■ **Direction 1**
For each statement below, state whether the acquisition presentation agrees with it, answering yes or no and quoting the deciding words: (a) the company buys at a factor between 3 and 5; (b) the company buys houses in Frankfurt; (c) Winkelstraat operates in Belgium.
■ **Direction 2**
Extract from the acquisition presentation the stretch from "This is very" through "start with that.", word for word.
---- Source extract
This is very attractive for us because this is a market where almost no competitors are buying these small companies. You have good returns. With our synergies, we can increase this ROI always in the first two years. Yeah. I also show you always the comparison between houses. Of course, we do not buy houses, but I like houses. On the right side, you see factors between 13-25 currently when you buy houses in Frankfurt, Cologne. Software companies are right now valuated with 8-14 as a factor. We buy between 3 and 5. I think this is quite an attractive investment case. This is why we do this right now. If the times are changing, we will stop buying. Yeah. We make two cases. Maybe Laura, you come up to start with that.

The first case is Winkelstraat. Winkelstraat, none of you have heard this company because they are operating in the Netherlands. And they are primarily focusing on women, but also on men. Men and women, yeah.
--------
---- Supplied data
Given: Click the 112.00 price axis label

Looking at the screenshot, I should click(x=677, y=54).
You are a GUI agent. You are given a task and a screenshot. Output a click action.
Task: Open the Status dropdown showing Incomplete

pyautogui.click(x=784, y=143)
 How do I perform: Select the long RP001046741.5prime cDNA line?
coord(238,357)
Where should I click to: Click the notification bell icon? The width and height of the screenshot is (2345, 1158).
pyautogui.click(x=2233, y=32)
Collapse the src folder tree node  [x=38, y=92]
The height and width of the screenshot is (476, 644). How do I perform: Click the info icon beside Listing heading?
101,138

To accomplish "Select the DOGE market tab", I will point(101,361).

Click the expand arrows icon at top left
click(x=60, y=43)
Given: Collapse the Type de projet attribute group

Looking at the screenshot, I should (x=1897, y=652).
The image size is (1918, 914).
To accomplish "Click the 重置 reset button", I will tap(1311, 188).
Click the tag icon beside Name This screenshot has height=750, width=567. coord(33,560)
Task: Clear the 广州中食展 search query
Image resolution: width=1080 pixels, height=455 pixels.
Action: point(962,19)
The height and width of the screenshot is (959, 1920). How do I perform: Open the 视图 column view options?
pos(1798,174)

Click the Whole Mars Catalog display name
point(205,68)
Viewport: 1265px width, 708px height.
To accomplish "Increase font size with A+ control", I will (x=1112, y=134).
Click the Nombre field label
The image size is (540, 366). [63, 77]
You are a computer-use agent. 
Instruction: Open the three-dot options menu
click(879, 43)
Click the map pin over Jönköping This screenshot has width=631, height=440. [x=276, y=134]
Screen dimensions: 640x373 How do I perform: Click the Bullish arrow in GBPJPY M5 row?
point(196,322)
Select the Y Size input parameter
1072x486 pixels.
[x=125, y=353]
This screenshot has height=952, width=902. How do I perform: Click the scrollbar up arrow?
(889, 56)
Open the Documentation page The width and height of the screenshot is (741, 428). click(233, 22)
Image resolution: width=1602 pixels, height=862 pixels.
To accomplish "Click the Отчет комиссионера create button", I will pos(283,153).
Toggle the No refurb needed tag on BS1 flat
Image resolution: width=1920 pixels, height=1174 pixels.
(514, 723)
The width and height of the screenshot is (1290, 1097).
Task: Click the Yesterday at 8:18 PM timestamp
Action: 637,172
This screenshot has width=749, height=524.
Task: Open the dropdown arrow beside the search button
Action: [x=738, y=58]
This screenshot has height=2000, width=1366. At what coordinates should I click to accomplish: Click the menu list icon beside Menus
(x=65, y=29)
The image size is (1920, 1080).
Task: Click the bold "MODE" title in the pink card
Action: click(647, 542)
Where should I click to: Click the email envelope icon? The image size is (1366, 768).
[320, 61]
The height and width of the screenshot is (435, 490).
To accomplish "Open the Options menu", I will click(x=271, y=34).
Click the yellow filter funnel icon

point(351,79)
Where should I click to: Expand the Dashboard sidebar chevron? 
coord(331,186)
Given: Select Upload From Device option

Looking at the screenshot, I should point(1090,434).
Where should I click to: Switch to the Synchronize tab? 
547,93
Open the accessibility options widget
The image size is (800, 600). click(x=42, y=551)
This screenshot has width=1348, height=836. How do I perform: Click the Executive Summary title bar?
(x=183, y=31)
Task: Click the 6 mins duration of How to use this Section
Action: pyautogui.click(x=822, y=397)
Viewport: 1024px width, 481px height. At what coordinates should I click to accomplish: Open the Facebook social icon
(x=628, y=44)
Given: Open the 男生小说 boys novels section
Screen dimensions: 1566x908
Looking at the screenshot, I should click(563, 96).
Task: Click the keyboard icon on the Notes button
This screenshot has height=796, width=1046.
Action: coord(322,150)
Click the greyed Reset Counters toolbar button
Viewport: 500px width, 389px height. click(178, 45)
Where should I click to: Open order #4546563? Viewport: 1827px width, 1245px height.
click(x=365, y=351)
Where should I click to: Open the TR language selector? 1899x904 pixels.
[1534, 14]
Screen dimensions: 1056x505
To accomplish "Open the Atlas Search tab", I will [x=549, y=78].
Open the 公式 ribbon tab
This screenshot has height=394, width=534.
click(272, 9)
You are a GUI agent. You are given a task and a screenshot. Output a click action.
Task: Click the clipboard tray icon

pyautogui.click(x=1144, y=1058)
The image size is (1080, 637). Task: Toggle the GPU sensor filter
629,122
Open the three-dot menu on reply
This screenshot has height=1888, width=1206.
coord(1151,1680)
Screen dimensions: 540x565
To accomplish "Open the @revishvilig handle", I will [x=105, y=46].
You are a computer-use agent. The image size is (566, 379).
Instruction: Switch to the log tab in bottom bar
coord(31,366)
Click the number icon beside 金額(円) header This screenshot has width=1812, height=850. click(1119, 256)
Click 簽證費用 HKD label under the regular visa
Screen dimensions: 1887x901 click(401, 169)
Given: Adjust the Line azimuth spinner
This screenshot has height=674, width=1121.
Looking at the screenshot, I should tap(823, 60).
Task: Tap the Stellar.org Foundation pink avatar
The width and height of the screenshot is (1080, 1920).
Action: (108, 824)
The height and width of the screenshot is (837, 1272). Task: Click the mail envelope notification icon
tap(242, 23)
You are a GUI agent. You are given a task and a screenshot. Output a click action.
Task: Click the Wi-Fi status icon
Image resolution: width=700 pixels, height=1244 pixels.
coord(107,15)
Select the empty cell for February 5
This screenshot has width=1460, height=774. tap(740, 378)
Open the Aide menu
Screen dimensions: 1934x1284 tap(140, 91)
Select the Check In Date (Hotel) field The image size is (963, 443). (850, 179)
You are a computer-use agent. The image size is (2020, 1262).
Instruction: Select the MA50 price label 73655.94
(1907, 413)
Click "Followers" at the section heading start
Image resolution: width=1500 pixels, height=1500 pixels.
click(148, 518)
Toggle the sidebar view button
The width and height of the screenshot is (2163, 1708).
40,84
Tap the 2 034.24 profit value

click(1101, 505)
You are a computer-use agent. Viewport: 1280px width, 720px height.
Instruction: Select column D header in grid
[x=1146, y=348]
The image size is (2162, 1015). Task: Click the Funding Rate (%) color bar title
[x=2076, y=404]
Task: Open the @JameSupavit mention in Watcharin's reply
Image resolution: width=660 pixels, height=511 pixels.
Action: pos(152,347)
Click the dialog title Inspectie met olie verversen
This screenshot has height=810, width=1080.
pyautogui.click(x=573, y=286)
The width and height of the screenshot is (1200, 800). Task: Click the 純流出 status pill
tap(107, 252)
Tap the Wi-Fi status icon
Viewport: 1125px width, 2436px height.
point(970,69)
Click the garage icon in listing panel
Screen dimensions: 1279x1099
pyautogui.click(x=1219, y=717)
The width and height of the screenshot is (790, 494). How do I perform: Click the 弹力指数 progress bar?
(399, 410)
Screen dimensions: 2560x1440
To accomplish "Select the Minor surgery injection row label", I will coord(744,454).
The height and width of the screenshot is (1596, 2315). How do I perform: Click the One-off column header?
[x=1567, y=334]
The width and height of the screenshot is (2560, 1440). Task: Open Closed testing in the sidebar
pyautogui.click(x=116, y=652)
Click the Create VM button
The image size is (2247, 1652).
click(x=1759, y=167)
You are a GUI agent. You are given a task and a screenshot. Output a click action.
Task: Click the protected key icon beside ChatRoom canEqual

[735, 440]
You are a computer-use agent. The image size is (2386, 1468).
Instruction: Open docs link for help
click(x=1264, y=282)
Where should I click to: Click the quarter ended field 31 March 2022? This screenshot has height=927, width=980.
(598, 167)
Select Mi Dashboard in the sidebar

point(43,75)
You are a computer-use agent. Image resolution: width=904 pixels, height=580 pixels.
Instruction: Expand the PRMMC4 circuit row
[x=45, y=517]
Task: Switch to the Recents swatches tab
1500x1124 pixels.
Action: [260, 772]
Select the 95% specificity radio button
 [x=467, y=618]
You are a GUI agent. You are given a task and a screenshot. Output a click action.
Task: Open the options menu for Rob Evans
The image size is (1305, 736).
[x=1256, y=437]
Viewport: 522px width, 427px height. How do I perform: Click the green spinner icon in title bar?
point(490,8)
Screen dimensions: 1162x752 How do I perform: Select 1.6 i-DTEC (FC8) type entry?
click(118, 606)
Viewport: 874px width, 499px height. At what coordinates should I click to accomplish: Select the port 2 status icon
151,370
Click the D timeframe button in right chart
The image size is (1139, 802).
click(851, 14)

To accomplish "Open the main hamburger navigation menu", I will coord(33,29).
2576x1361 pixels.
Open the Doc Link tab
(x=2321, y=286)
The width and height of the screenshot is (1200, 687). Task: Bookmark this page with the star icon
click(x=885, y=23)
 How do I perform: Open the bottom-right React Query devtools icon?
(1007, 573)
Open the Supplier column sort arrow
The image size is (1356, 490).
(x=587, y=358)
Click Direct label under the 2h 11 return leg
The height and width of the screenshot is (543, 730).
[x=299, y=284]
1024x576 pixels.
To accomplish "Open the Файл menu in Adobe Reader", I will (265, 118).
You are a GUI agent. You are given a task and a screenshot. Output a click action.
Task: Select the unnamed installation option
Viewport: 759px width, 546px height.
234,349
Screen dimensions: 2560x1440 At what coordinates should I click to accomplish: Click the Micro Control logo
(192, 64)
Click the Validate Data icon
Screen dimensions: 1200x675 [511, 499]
--------
■ **Expected answer 1**
(a) Yes: "We buy between 3 and 5."
(b) No: "Of course, we do not buy houses, but I like houses."
(c) No: "because they are operating in the Netherlands."

■ **Expected answer 2**
This is very attractive for us because this is a market where almost no competitors are buying these small companies. You have good returns. With our synergies, we can increase this ROI always in the first two years. Yeah. I also show you always the comparison between houses. Of course, we do not buy houses, but I like houses. On the right side, you see factors between 13-25 currently when you buy houses in Frankfurt, Cologne. Software companies are right now valuated with 8-14 as a factor. We buy between 3 and 5. I think this is quite an attractive investment case. This is why we do this right now. If the times are changing, we will stop buying. Yeah. We make two cases. Maybe Laura, you come up to start with that.